▶ _Task objective_: Search the records for the string "computer" and copy every line in which it appears.

──────── Dataset excerpts

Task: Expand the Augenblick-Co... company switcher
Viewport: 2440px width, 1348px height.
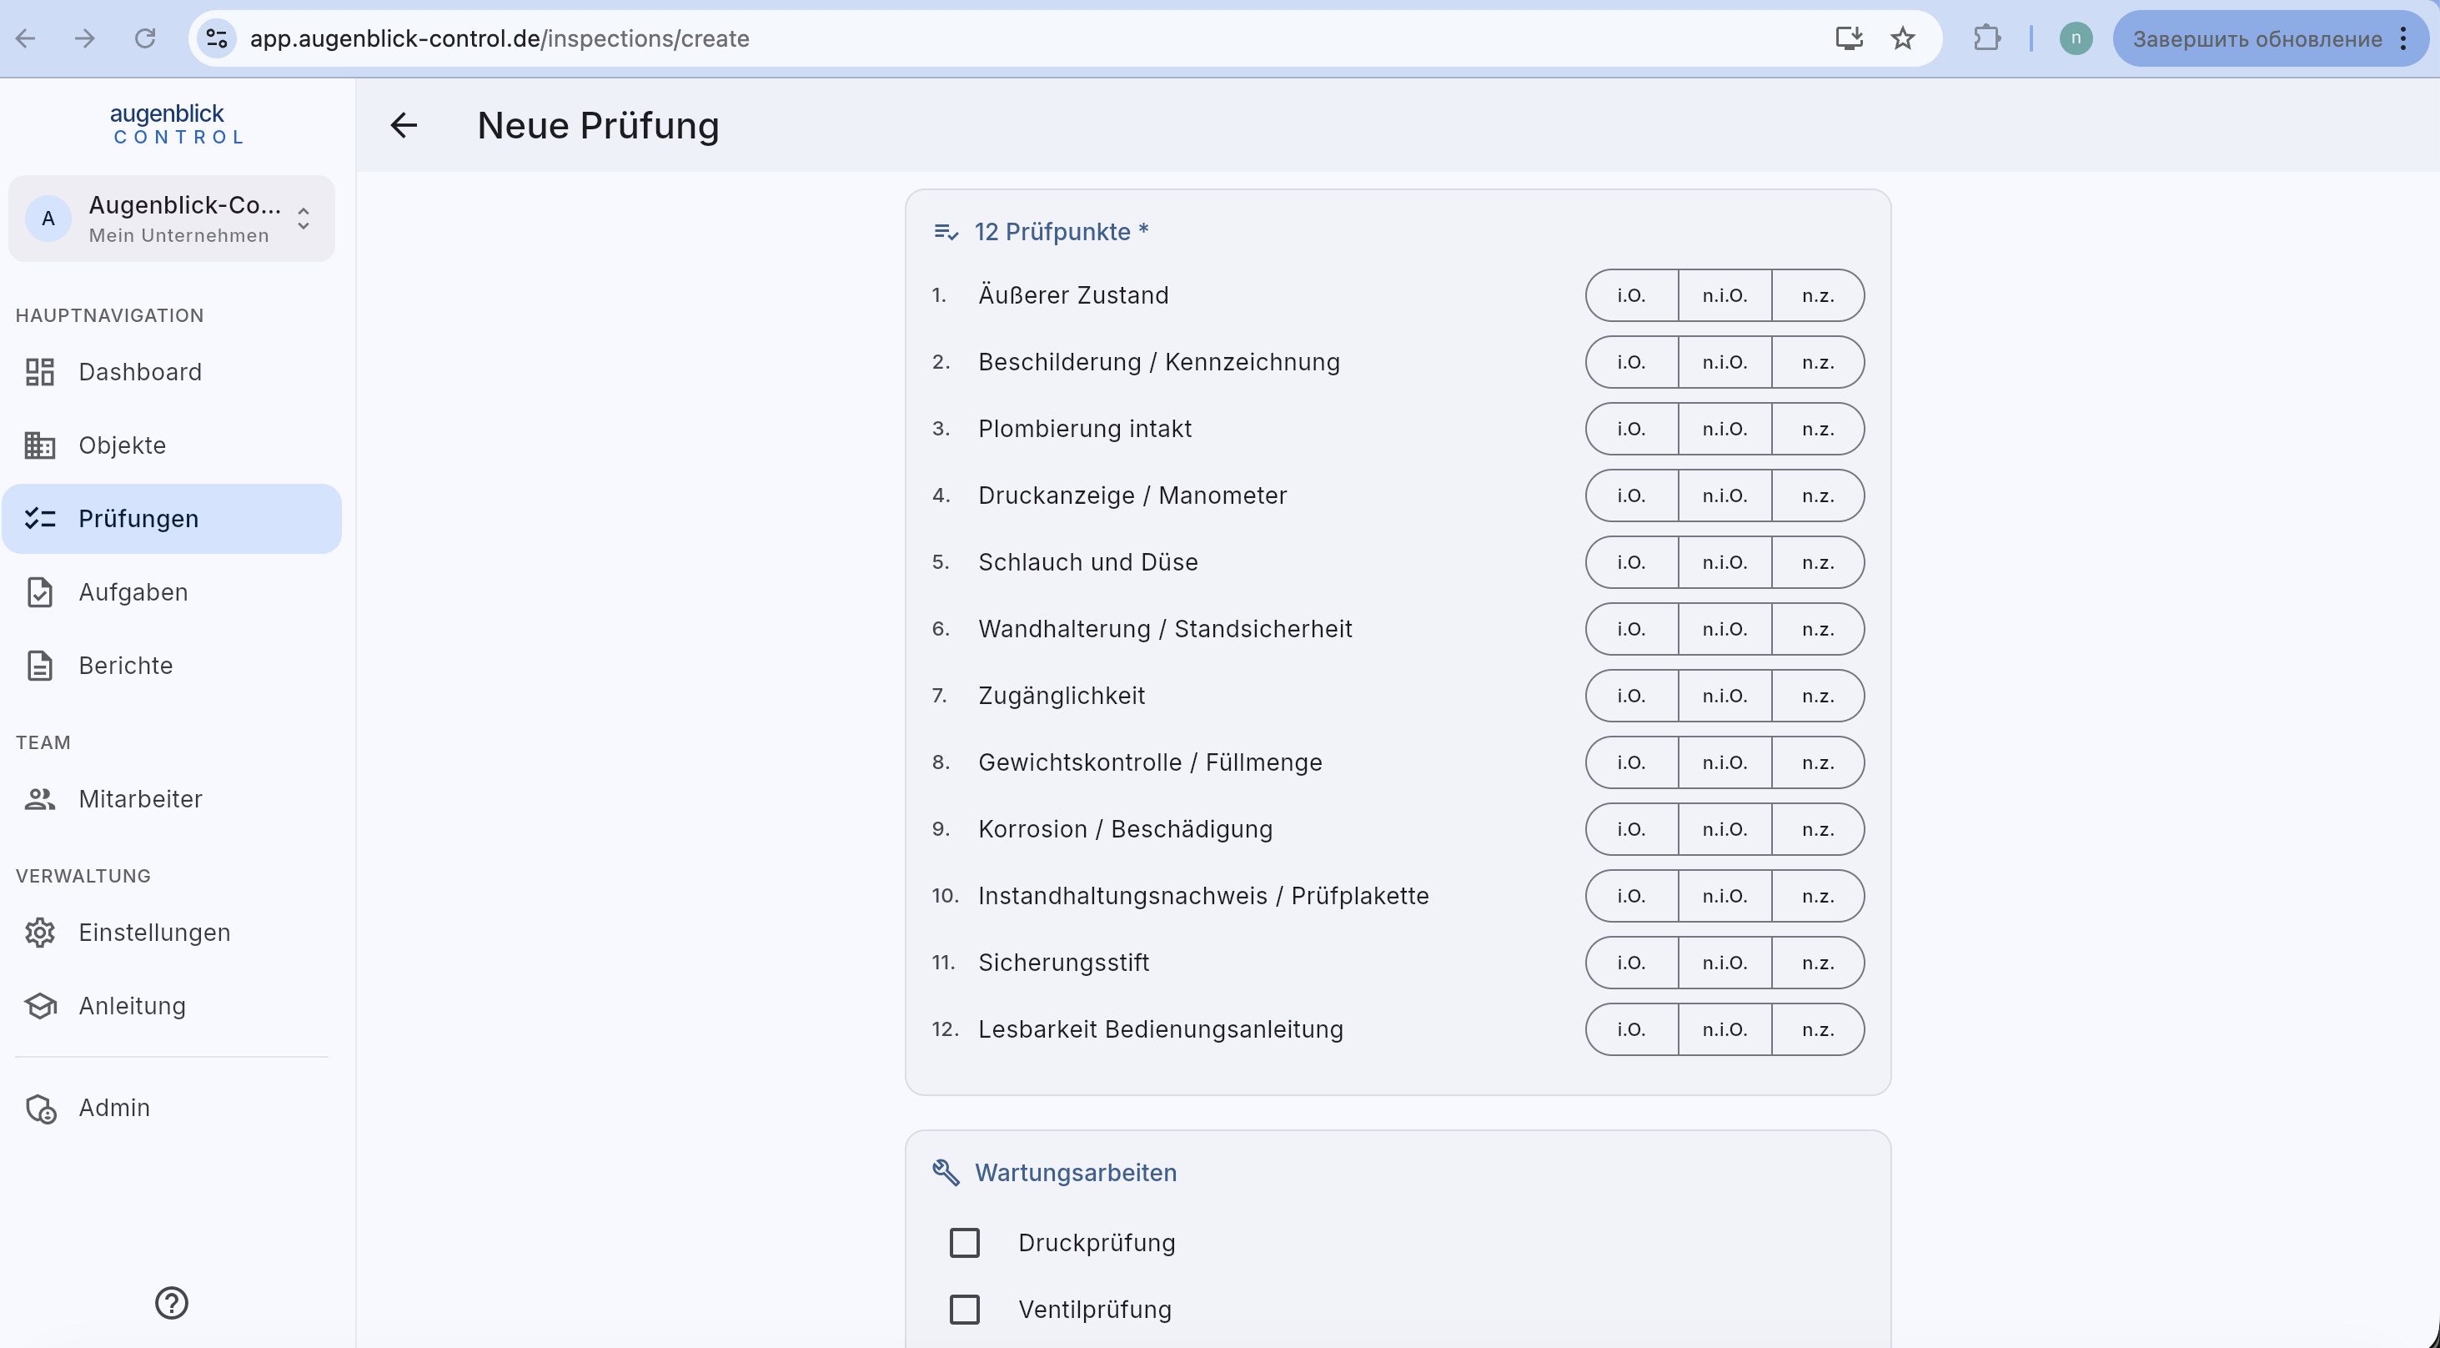Action: click(x=171, y=219)
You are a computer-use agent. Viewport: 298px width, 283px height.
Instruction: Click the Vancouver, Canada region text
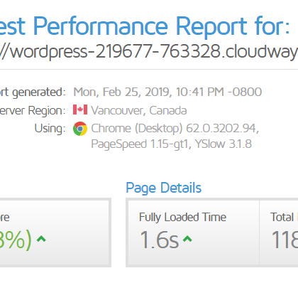point(139,110)
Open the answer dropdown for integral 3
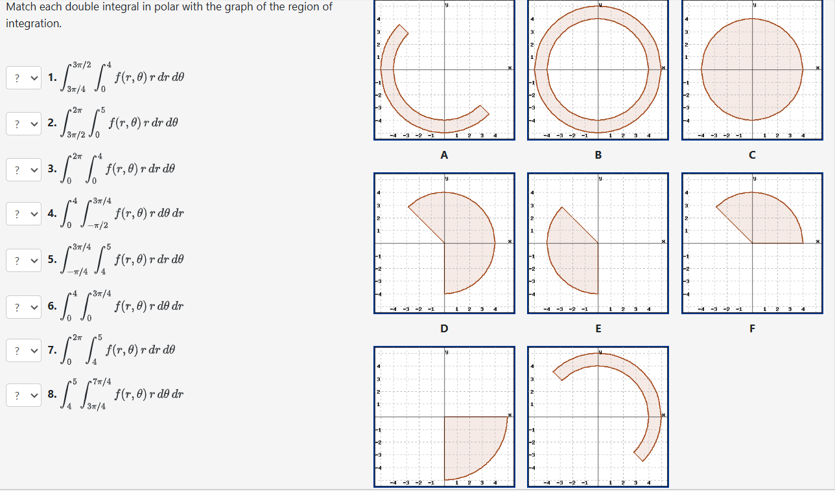 click(23, 169)
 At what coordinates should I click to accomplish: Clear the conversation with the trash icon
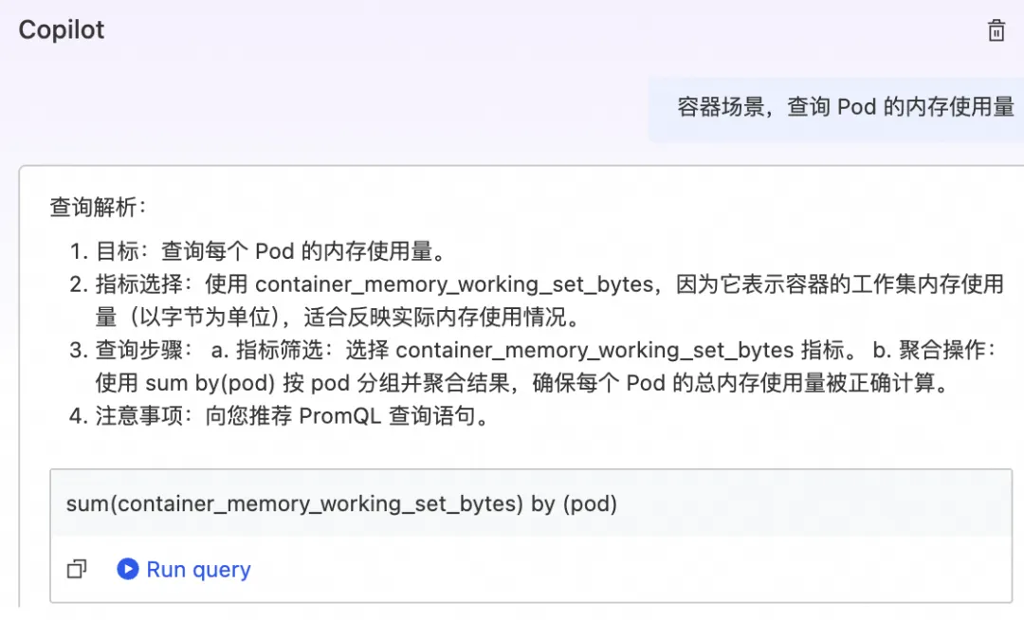(x=996, y=30)
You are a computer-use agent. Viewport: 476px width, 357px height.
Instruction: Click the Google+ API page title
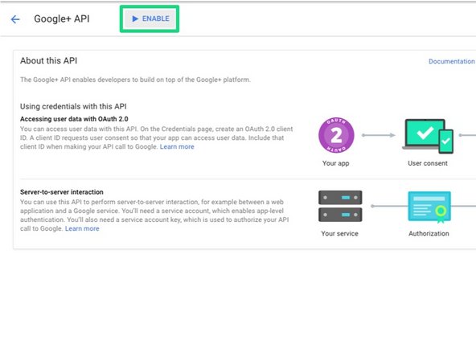[x=62, y=18]
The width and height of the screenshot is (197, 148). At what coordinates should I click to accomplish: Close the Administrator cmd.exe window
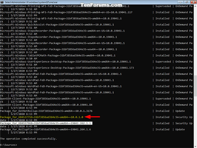pyautogui.click(x=193, y=2)
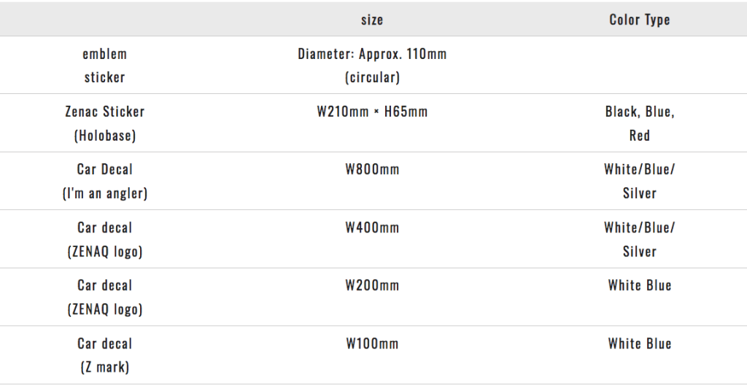
Task: Click the 'Black, Blue, Red' color cell
Action: point(639,123)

────────────────

▶ _Exercise solution_:
You are a computer-use agent. Viewport: 298px width, 283px height.
You are a computer-use agent. Viewport: 476px width, 357px height.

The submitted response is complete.